Читать книгу Niewierni онлайн
164 страница из 323
– Noo… bladź… Rosjanin potrafi. – Pierwszy odezwał się Kosow.
– Czyje to? Przecież nie tego wała Muhamedowa? – zapytał Zaricki. – Na chuj mu taki pistolet?
– Może to prezent od Bieriezowskiego dla Osamy – stwierdził bez sensu Gruzow i zaraz dodał: – Albo na odwrót…
– Nie wiedziałem, że takie u nas robią – przerwał mu Kosow.
– Ile to może być warte? – zainteresował się Gruzow. – Pewnie można by za to kupić mieszkanie w Moskwie…
– Dwa! I jacht – szybko dorzucił Zaricki.

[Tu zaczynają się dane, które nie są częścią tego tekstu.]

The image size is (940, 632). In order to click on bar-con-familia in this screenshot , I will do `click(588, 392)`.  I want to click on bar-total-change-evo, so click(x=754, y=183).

– Co z tym zrobimy? – zapytał Kosow.
– Może damy w prezencie Władimirowi Władimirowiczowi? – rzucił znów bez wyczucia Gruzow, więc nikt nie zareagował.
– Trzeba będzie ustalić, czyj to pistolet i skąd się tutaj wziął – stwierdził Jura Kosow. – Odpowiedź może być bardzo ciekawa. To nie jest zwykły pistolet do ozdoby. On musi mieć swoje znaczenie, a Muhamedow na pewno tylko pośredniczy między jakimiś bardzo ważnymi osobami – ciągnął Kosow całkiem rozsądnie. – Bardzo chciałbym się dowiedzieć między kim a kim.
– Ten pistolet nie może tak sobie tutaj leżeć – wtrącił Zaricki. – Ktoś musi po niego przyjść!